Attestée par plusieurs chinois de retour de séjours prolongés à l’étranger, la libéralisation du régime est indéniable. Ainsi, on se demande ce qui fût advenu cinq ans plus tôt de Lin Xinshu, vétéran dissident qui vient d’être assigné à résidence pour avoir comparé la crue du Yangtzé à un baromètre de la corruption du régime. Idem, Wang Youcai, autre objecteur, est relâché de prison (confiné chez lui), quelques semaines après avoir tenté de faire enregistrer une formation d’opposition, le « Parti de la démocratie ». Ses compagnons qui n’avaient pas, comme lui, signé une « autocritique », restent sous les verrous, mais 136 autres dissidents, enhardis, n’ont pas perdu de temps à signer des pétitions.

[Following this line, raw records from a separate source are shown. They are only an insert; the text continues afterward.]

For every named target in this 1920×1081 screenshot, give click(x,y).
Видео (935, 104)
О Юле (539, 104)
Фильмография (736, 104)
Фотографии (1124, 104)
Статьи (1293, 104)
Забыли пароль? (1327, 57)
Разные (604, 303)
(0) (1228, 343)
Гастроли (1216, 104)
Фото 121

Une autre preuve d’embellie: à Shanghai, Lin Hai, fondateur d’une Cie informatique, avait remis à un groupe démocratique US 30 000 adresses E-mail chinoises, et la police l’avait arrêté pour subversion: le procureur a ordonné aux limiers de rouvrir leur enquête. En clair, le chef d’accusation ne tient pas la route – Lin, en attendant, reste en prison. Dernier indice d’amélioration : la peine de mort a reculé, l’an passé, de 31% sur 1996, avec 3000 exécutions recensées (bien moins que la réalité, le chiffre réel est secret d’Etat; mais la tendance est là, attestée par A.I.). Raison N°1 du changement : l’introduction du nouveau Code criminel, qui restreint l’application de la peine capitale. En bref : la Chine s’humanise.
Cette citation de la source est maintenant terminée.